The fallacy of measuring the success of a lead generation campaign solely based on CPL is seen in the relative in elasticity of Cost Per Acquisition across industries. There is an expected wage for a good farmer, or sales executive and you just won’t be able to lower that wage to a point that will allow for the CPL to go below the average in this relatively efficient market. The other option to reduce CPL is to generate more leads per sales person and again this is a relatively inelastic number. Sales cannot make 175 calls per day, rather 100 is a great benchmark. Lead generate firms can no more overcharge companies for their services than they can decrease the CPL associated with their clients industry.

What can you do to effectively price the value of a lead? Know the Numbers:

  1. Find the cost of what the campaign would be. $50,000 = 20,000 direct mail pieces, or will invite 21,000 individuals to a webinar.
  2. Being generous we will assume a 1% response yielding 200-210 interested prospects.
  3. Alternatively you could execute a multi-touch, multi-media, multi-cycle campaign for the same budget against 1,000 highly qualified suspect companies.
  4. A good rule of thumb is to assume that 5% of your addressable audience will have an actionable interest in your offer. Applying this percentage and we yield 10, 10.5 and 50 short term leads, respectively.
  5. The following costs per short-term qualified lead results: direct mail ($5K), webinar ($4,762) and multi-touch, multi-media, multi-cycle campaign ($1K)

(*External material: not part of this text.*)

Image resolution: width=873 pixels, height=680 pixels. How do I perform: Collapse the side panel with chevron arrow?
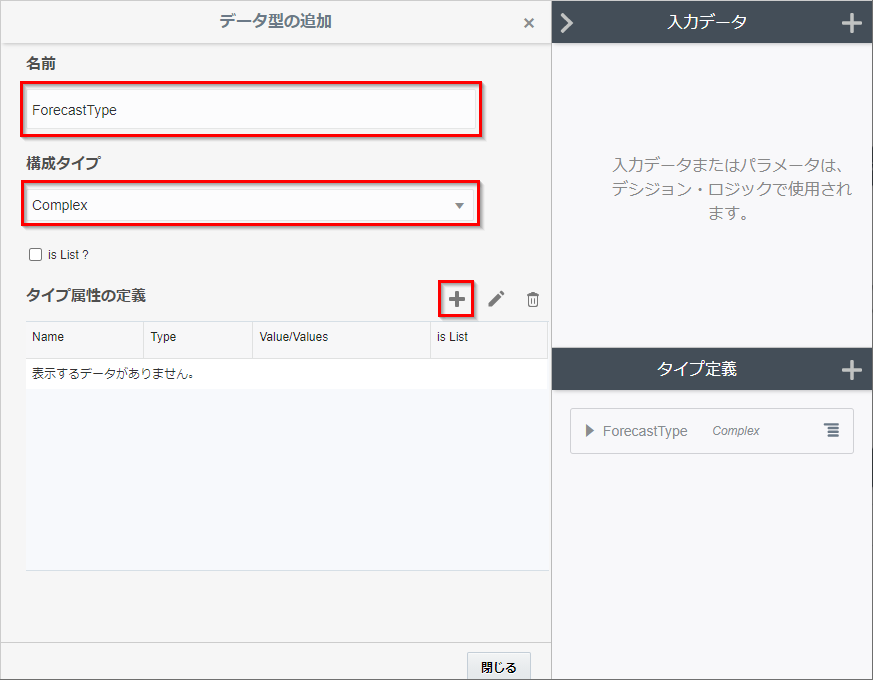[567, 23]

These cost assumptions are consistently conservative, if you don’t believe me please calculate the real cost per qualified lead for your business and you will be surprised.

Calculate and agree on an acceptable cost per qualified lead and do not accept cost per response as a substitute. Only the cost per qualified lead will give you a clear picture of your return on each program. Basing decisions based on cost per response versus cost per qualified lead will result in cascading inefficiencies along the sales supply chain. Finally – hold sales accountable to every lead and add every lead to the forecast and take no lead off of the forecast without sales management approval. So How Much Should A Lead Cost? Answer: More than you think, but probably a lot less than what you are paying.